Test de bioluminescence de l’ATP: Les agresseurs d’adénosine triphosphate (ATP) agissent comme source d’énergie avec les systèmes biologiques et peuvent être trouvés dans toutes les cellules métaboliquement actives. (Crouch et al., 1993). Après la mort cellulaire, l’état de synthèse de la cellule par l’ATP disparaît et les ATPases endogènes dégradent rapidement l’ATP. Pour cette raison, la teneur en ATP intracellulaire a été décrite comme le principal indicateur de la viabilité cellulaire et devient l'une des méthodes de détermination de la viabilité. Le test de bioluminescence ATP a été défini comme étant la méthode la plus rapide, la plus sensible et la plus simple parmi les tests de viabilité effectués en multiples (Lomakina et al., 2015; Riss et al., 2006).

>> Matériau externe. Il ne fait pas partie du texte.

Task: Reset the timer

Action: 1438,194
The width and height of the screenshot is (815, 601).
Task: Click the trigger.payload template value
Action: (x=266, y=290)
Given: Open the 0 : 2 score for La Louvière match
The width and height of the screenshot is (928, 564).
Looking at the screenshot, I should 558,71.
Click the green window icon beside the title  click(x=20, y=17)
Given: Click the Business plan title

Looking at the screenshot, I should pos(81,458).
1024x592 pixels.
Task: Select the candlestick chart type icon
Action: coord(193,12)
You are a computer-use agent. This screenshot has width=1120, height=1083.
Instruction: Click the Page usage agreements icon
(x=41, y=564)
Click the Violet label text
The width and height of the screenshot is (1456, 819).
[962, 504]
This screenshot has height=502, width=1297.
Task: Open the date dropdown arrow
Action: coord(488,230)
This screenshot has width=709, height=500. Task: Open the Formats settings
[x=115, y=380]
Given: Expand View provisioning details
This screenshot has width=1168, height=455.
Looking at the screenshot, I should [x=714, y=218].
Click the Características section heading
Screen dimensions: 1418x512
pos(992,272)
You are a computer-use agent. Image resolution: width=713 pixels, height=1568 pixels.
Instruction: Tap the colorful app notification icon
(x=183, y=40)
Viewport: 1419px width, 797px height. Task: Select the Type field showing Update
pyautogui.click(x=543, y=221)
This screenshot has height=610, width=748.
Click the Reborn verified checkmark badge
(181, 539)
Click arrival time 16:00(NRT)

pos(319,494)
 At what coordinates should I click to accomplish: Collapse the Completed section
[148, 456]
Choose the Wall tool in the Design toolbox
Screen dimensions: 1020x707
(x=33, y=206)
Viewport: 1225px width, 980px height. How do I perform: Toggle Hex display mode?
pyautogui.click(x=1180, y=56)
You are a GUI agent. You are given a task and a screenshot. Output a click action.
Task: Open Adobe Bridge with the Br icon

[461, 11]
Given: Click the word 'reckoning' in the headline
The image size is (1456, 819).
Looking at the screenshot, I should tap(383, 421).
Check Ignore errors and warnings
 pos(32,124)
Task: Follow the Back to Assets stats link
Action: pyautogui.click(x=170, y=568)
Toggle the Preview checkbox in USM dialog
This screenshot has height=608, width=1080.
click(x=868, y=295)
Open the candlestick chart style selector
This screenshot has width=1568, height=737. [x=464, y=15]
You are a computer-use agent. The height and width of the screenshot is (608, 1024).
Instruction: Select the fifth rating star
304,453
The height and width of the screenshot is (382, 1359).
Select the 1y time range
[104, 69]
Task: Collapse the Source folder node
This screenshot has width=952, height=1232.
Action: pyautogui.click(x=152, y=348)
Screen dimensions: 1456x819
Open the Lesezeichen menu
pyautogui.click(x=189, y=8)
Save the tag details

Test de bioluminescence en temps réel: La plupart des tests de viabilité se présentent sous la forme d'un format de point final dont les cellules n'ont pas été détruites ni analysées, ce qui rend impossible la cinétique et l'analyse en temps réel des substances toxiques. Étant donné que la toxicité dépend du temps et de la dose, les effets de différentes plages de dose ne peuvent être compris qu'en étudiant différentes périodes. Semblable au test de bioluminescence de l'ATP, l'enzyme luciférase a également été utilisée dans ce test, mais l'enzyme luciférase utilisée dans ce test a été obtenue à partir d'un organisme différent. En tant que processus luciférase, une substance appelée coelenterazine est utilisée.
Vous pouvez travailler avec notre laboratoire EUROLAB pour les tests de cytotoxicité.